USA : l’ancien PDG de Rentboy.com condamné à 6 mois de prison

L’ancien PDG de Rentboy.com,  a été condamné à une peine de prison ce lundi 16 octobre Il sera libéré vers le 16 avril 2018 .Il purge sa peine dans un établissement correctionnel fédéral de sécurité à Otisville, New York.
Rappel des faits : Jeffrey Hurant et 6 de ses employés ont été arrêtés en août 2015. C’était lors d’une opération d’infiltration menée à Manhattan par la sécurité intérieure et la police de New York. L’objectif avoué de l’opération était de rendre la ville «plus sûre».

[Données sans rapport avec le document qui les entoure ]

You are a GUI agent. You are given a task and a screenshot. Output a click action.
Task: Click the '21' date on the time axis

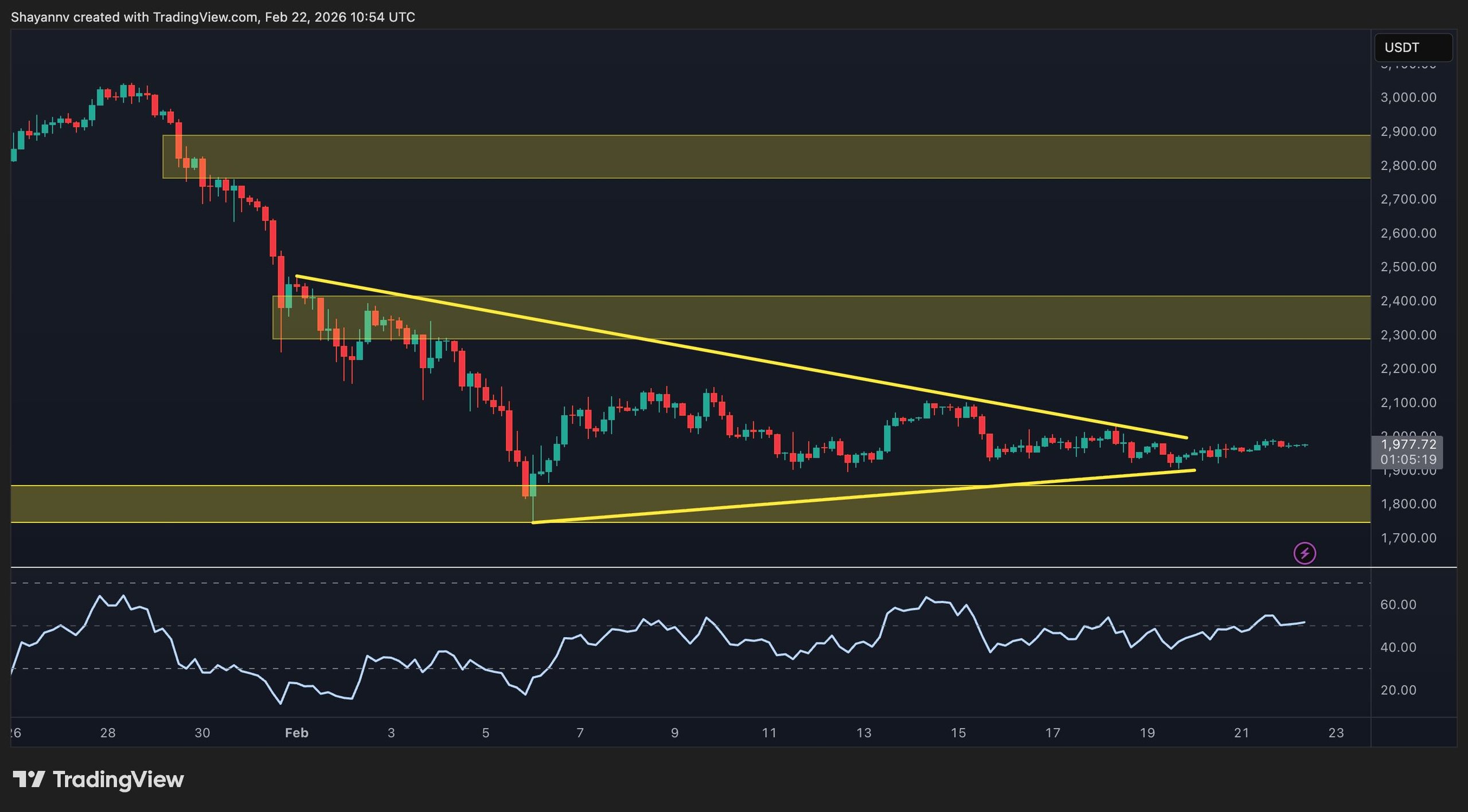[x=1241, y=733]

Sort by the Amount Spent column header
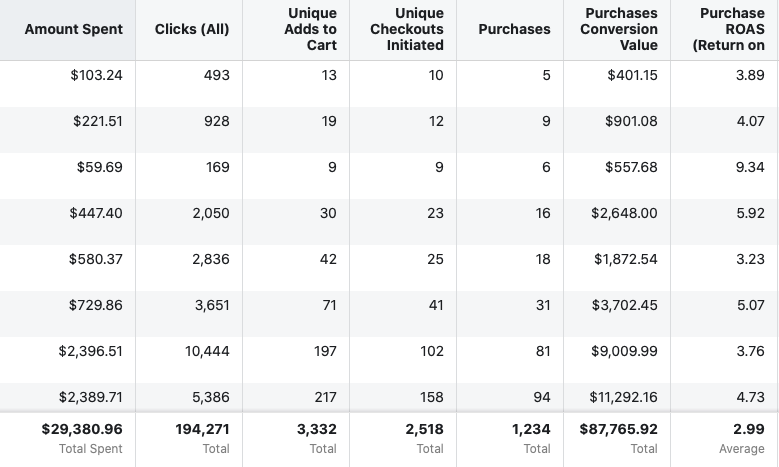tap(74, 29)
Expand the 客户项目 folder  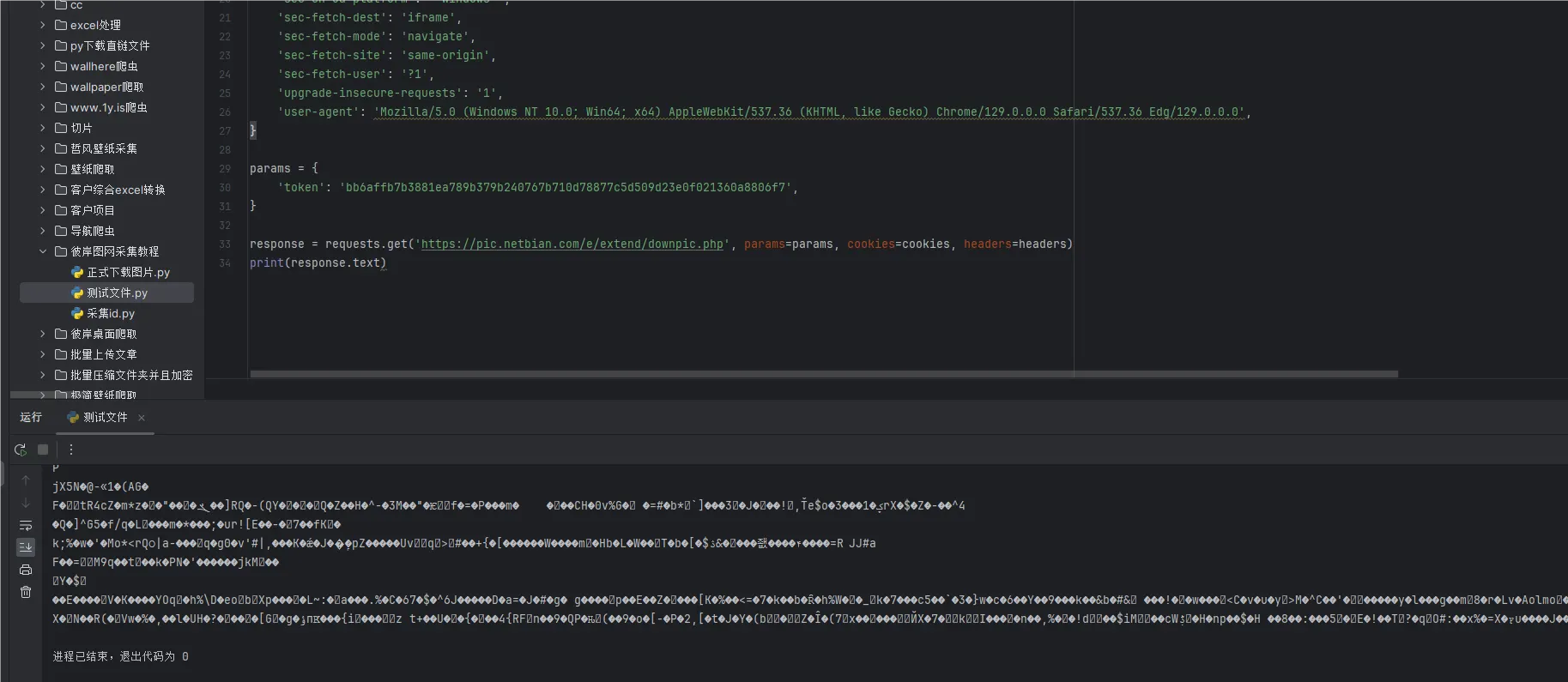(43, 210)
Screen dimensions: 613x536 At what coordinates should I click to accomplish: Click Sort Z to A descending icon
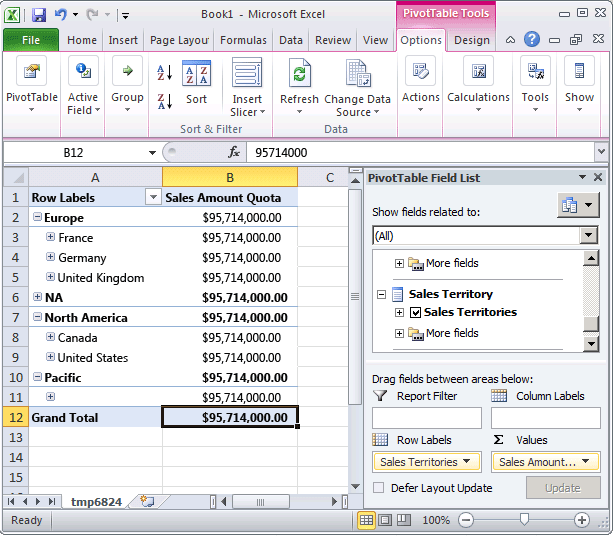click(165, 101)
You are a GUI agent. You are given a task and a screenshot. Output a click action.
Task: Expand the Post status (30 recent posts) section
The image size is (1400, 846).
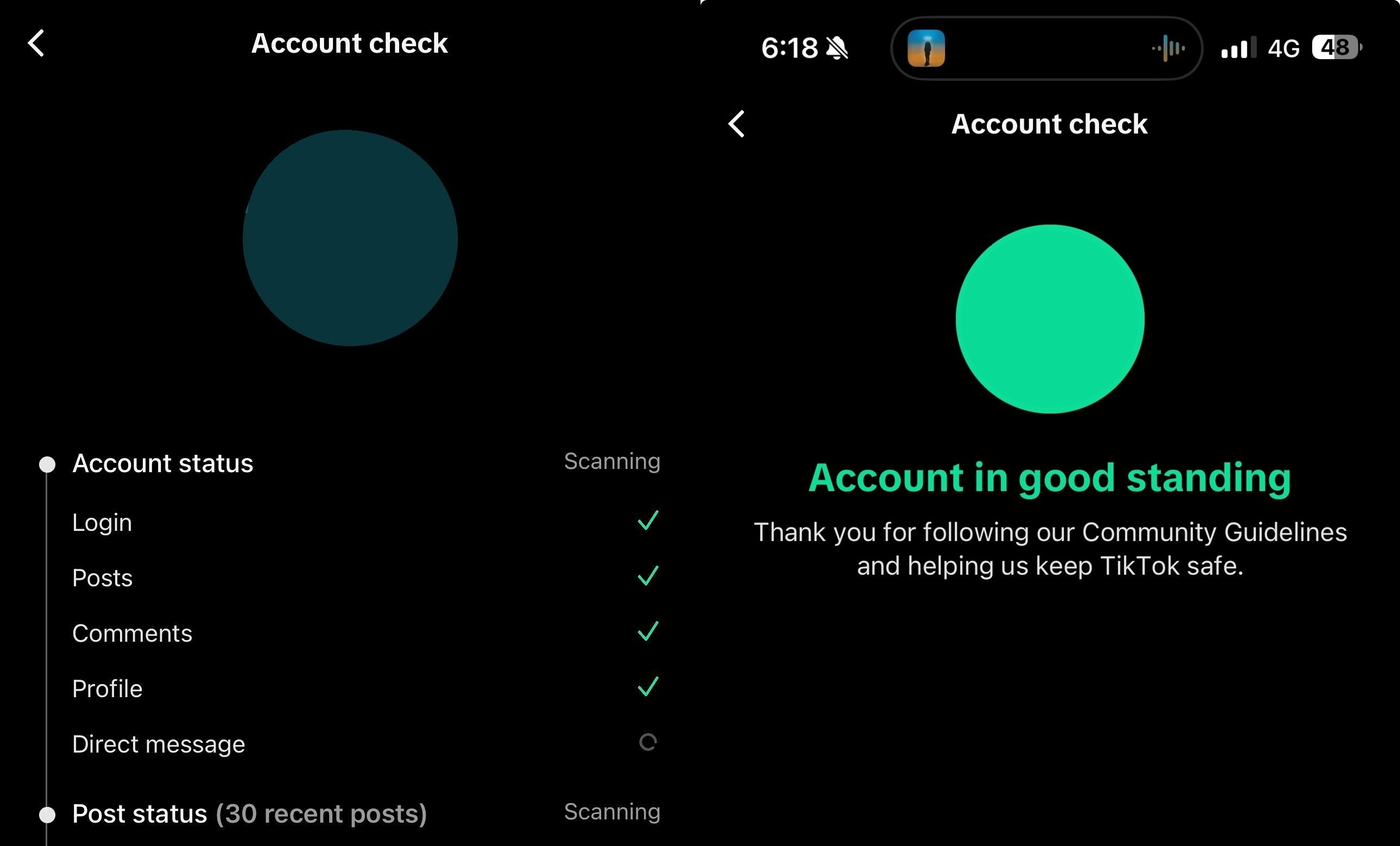pos(350,813)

L’affaire avait suscité l’indignation de défenseurs des droits des homosexuels en raison de la nature curieusement ciblée de la répression. Ils estimaient que la plainte était anormale, car elle comportait des faits qui n’ont rien à avoir avec l’affaire.
L’année dernière, Hurant a plaidé coupable aux accusations de promotion de la prostitution.
Condamnés en août 2017, les procureurs avaient accusé le site Web d’être le «plus grand service de prostitution masculine en ligne des États-Unis».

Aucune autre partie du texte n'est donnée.